Long-term caffeine consumption reverses tumor-induced suppression of the innate immune response in adult mice.
Planta Med. 2008 Dec;74(15):1779-84. Epub 2008 Nov 18. PMID: 19016405
Caffeine (1,3,7-trimethylxanthine), the active principle alkaloid of coffee ( Coffea arabica) and tea ( Camellia sinensis) possesses a restraining effect on tumor-induced suppression of the specific immune response in adult mice. The present study deals with the effect of long-term consumption of caffeine in the development of Ehrlich ascites carcinoma (EAC) cells in adult Swiss female mice, in relation to the innate immune response and tumor growth. Although the consumption of caffeine alone for more than 12 consecutive days did not affect the innate immune response parameters, continuation of its treatment following intraperitoneal EAC cell inoculation not only reduced the IN VIVO tumor growth but also reduced/restored the EAC cell-induced suppression of the innate immune response.
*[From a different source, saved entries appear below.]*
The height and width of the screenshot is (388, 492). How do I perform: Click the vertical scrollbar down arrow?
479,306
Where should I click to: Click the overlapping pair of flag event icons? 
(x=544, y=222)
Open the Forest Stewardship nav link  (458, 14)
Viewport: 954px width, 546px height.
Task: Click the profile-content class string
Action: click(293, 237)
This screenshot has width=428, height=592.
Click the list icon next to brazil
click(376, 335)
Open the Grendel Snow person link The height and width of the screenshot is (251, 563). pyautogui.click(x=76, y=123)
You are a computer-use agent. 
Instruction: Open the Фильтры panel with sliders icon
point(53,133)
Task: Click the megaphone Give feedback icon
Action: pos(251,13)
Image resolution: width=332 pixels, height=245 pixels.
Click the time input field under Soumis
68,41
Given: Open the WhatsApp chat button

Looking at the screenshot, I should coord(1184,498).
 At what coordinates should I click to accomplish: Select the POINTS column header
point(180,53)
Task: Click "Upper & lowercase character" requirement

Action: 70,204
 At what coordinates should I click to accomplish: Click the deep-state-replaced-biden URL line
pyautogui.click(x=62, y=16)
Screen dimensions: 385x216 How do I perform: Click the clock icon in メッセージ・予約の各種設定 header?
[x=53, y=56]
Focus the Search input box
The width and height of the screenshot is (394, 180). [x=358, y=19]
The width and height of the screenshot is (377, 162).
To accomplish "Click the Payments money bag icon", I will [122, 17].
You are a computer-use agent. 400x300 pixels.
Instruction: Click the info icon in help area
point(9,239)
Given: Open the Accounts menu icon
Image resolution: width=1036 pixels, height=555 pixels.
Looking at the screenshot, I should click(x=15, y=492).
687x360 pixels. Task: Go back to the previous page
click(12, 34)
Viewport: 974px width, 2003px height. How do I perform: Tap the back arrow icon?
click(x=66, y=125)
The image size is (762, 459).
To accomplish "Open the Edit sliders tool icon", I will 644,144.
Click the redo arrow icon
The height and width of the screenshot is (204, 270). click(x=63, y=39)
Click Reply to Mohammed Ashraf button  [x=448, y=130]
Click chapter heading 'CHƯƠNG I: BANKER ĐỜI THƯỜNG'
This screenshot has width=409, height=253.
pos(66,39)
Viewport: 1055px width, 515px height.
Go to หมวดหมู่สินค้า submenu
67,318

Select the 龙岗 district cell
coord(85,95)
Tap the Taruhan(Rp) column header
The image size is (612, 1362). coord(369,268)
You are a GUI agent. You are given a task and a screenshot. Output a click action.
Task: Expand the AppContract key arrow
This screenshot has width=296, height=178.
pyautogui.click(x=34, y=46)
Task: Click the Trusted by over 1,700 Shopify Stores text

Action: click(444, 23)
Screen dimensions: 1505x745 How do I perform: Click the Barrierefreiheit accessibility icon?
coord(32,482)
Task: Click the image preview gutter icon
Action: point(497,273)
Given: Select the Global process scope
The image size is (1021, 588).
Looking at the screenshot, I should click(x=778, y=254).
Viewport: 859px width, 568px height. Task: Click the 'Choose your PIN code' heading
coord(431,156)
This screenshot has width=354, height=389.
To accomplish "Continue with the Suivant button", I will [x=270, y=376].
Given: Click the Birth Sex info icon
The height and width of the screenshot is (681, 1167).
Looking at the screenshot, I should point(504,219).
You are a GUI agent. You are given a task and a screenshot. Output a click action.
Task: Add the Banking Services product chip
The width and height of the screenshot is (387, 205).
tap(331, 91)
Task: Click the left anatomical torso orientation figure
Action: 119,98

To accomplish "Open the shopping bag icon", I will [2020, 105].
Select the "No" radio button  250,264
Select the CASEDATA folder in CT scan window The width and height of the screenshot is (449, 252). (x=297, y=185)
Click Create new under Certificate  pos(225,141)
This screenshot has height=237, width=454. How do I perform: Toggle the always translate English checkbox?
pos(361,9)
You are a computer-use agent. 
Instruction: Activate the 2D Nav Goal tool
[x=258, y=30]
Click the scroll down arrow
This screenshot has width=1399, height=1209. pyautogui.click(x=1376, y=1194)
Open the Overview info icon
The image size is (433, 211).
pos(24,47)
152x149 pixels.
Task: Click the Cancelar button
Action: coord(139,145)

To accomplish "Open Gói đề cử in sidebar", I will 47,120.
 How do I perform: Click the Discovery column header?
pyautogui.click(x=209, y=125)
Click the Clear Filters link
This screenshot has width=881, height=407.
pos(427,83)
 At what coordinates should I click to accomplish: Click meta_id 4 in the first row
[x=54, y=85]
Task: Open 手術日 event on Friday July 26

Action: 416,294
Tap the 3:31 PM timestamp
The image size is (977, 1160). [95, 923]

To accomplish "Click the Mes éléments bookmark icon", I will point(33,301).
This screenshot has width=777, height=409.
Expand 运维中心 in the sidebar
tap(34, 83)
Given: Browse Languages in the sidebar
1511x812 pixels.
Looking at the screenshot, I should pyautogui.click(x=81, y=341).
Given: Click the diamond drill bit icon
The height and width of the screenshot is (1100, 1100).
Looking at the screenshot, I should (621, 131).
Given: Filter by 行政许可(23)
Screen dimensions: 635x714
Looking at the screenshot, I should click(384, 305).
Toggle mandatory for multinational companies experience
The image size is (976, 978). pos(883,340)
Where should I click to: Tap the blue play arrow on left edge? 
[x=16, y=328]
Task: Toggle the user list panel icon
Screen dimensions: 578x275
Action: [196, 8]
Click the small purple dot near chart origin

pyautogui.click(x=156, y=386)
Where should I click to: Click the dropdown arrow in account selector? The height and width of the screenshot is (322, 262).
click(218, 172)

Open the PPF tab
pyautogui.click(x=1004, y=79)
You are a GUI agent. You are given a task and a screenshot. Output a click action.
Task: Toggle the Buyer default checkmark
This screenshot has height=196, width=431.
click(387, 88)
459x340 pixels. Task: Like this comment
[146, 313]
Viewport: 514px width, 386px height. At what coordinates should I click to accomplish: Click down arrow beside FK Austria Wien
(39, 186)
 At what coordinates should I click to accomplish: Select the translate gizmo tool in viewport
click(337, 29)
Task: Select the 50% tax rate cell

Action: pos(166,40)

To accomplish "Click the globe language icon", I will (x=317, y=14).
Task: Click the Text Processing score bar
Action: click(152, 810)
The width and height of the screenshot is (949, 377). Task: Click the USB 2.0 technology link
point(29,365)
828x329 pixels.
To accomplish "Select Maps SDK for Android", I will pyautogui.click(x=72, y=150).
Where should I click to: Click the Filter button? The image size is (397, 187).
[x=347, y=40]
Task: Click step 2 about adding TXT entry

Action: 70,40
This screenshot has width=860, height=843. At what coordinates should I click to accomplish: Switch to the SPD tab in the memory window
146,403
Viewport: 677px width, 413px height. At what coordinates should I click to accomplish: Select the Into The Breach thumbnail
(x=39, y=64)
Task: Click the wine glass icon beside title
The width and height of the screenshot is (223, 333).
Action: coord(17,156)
These results suggest that caffeine may inhibit IN VIVO tumor growth through reduction of the cancer cell-induced suppression of the innate immune response. CNS:central nervous system EAC:Ehrlich ascites carcinoma ESR:erythrocyte sedimentation rate GABA:gamma-aminobutyric acid Hb:hemoglobin HPA:hypothalamic-pituitary-adrenal HPG:hypothalamic-pituitary-gonadal PCV:packed cell volume RBC:red blood cell WBC:white blood cell.